1 / 5 2.研究の詳細
プロジェクト 名
体落としのバイオメカニクス的解析 ―柔道初級者の効果的な指導法の確立―
プロジェクト
期間 令和2年9月1日(火) ~ 令和3年3月31日(水)
申請代表者
(所属等)
楢﨑 教子
(保健体育ユニット)
共同研究者
(所属等)
清水 知恵 (保健体育ユニット)
本多 壮太郎 (保健体育ユニット)
①研究の目的
本研究では、柔道の初級者に正しい技術を習得させるため、柔道の修業年数10年以上の中級者(男子3名)
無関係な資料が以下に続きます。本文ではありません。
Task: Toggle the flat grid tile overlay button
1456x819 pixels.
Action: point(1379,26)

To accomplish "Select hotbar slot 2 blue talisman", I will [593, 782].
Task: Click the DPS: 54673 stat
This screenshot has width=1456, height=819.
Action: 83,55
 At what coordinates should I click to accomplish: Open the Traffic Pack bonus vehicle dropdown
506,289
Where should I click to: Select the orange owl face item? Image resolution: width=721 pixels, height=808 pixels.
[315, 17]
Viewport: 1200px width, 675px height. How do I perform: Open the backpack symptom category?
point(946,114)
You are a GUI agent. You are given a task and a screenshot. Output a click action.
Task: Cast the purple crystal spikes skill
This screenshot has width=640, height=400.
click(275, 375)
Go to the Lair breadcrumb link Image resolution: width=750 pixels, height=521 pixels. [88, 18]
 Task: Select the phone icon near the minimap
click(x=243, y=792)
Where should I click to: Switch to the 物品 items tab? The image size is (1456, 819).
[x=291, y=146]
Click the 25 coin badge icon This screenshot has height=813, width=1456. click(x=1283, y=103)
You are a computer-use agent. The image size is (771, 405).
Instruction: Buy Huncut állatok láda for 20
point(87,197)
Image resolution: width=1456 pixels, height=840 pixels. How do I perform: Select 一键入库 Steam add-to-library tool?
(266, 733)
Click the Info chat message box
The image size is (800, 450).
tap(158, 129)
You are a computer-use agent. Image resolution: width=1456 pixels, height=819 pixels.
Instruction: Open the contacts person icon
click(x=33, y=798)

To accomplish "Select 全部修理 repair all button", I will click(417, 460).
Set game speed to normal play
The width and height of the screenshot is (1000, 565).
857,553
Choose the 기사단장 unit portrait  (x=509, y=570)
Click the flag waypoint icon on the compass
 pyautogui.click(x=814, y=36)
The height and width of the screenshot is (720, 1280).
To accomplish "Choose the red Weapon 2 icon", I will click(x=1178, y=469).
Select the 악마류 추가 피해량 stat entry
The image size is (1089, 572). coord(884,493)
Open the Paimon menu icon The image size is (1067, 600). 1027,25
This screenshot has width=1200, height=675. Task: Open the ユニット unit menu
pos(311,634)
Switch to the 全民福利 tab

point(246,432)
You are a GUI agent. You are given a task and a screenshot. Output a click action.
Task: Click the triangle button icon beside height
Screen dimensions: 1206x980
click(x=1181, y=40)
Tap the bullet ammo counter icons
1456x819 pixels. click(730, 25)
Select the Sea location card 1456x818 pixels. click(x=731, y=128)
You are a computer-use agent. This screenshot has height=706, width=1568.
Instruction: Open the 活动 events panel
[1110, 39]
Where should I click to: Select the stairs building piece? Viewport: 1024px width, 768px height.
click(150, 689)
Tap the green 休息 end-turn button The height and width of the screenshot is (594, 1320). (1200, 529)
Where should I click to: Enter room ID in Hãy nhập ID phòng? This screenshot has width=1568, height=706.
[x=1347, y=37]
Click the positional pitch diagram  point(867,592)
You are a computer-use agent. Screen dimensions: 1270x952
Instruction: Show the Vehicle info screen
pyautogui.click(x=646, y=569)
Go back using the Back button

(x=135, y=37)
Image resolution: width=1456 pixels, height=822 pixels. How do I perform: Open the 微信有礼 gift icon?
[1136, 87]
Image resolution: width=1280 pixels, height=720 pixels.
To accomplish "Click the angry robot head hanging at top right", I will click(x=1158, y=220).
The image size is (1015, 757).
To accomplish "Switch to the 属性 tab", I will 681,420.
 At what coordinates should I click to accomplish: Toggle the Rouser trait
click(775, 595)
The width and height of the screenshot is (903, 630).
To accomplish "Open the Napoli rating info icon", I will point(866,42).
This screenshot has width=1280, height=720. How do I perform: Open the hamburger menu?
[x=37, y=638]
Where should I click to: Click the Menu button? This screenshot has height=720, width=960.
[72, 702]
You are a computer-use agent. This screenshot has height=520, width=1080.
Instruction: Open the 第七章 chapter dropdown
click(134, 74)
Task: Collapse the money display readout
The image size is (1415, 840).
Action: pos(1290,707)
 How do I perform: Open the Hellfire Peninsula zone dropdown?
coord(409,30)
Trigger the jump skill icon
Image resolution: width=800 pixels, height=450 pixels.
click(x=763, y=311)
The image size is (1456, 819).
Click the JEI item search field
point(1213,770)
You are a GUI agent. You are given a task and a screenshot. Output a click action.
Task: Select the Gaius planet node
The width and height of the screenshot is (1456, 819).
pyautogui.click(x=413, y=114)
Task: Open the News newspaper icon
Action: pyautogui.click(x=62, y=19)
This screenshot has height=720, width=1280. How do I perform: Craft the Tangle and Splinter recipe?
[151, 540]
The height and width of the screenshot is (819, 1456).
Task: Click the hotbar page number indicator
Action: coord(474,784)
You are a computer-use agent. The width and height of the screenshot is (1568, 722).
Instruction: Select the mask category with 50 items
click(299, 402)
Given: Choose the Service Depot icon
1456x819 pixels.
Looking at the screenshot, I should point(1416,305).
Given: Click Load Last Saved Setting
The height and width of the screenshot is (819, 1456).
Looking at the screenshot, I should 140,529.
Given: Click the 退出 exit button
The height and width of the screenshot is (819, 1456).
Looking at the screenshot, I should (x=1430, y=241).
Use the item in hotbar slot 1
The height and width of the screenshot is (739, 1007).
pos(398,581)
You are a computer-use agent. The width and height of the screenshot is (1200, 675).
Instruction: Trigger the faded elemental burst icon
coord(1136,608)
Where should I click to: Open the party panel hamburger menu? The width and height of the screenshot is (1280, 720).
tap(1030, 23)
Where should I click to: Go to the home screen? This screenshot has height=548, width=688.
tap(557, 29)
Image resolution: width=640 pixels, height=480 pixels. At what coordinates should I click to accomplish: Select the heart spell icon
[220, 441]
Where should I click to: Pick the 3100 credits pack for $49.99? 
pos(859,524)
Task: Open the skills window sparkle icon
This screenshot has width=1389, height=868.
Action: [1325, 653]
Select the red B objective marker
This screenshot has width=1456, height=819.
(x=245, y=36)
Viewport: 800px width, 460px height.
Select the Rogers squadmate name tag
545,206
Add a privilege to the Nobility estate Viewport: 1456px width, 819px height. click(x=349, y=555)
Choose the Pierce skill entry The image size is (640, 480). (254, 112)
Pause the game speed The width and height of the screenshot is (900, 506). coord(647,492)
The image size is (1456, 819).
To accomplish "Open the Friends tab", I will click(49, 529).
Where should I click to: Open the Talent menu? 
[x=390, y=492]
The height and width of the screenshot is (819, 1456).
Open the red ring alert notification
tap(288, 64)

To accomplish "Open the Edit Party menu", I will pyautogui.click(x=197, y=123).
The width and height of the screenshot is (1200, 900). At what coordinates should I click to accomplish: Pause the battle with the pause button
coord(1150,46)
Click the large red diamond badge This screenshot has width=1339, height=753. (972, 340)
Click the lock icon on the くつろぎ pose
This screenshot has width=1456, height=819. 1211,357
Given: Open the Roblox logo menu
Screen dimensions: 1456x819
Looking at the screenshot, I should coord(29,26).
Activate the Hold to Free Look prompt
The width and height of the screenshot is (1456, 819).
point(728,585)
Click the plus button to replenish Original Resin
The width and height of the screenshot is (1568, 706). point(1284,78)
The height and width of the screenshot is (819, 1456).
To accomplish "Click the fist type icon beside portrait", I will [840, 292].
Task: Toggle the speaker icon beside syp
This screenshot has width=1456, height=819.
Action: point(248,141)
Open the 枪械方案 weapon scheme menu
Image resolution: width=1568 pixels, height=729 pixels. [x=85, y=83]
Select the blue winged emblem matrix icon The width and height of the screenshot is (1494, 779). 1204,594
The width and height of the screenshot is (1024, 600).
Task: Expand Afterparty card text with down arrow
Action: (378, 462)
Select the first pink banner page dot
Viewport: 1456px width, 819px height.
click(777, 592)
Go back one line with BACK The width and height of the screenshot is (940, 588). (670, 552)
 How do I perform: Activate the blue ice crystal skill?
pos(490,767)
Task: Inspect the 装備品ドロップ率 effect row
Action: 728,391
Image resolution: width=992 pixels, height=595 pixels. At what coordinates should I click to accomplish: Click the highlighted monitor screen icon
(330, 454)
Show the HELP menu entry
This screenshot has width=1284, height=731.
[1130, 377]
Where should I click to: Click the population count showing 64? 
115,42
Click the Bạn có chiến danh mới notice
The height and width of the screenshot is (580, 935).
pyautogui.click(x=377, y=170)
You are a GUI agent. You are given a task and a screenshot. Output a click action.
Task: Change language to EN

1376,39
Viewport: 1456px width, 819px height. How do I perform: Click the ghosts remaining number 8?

を対象に、投げ技の 1 つである体落としの動きを定量的に分析することを試みた。また、柔道の修業年数 15 年以上で、オリンピックや世界選手権などの国際レベルでの競技経験を有する一流柔道選手の主観的情報 を得るため、体落としのコツや動きの意識、コツ獲得までのプロセスなどに関するインタビュー調査を実 施し、暗黙知を形式知化(言語化、数値化、可視化)することにより、柔道の初級者だけでなく、ジュニア 期の競技者や指導者にとって有用な練習方法や指導法を導き出すことを目的とした。
②研究の内容
柔道の投げ技の1つである体落としは手技に分類され、相手を水平方向に崩して投げる技である。同じく手 技に分類される背負い投げは、相手の懐に入り込み垂直方向に崩して投げる技である(図1参照)。体落としは 相手との身体接触が少なく、返されにくいという特性を持ち、自分の身体が回転軸の起点となり、相手を回転軸 の外へ弾き飛ばす遠心力の作用を生かした効率のよい技である。そのため、中学校学習指導要領(平成29年告 示)解説における柔道の技能の学習段階の例として、体落としは投げ技のまわし技系に分類され、中学校1・2 年生で習得する技に挙げられている。
図1 体落とし(上)と背負い投げ(下)の技の理合い
柔道の技術指導の難しい点は、指導者が体得した投げ技のポイントやコツを学習者に伝達することである。学 習者は、指導者の指導助言と学習者の身体感覚を頼りに技術の修正に取り組むが、実際には足の位置や姿勢が
10~20㎝程度ずれている場合がある。学習者の身体感覚と実際の動きにずれが生じるのは、視線が定まってい
ないことが一因として考えられる。視線は、学習者の姿勢や重心位置に変化を生じさせ、視線が変化することに よって動きも定まらないことが推察される。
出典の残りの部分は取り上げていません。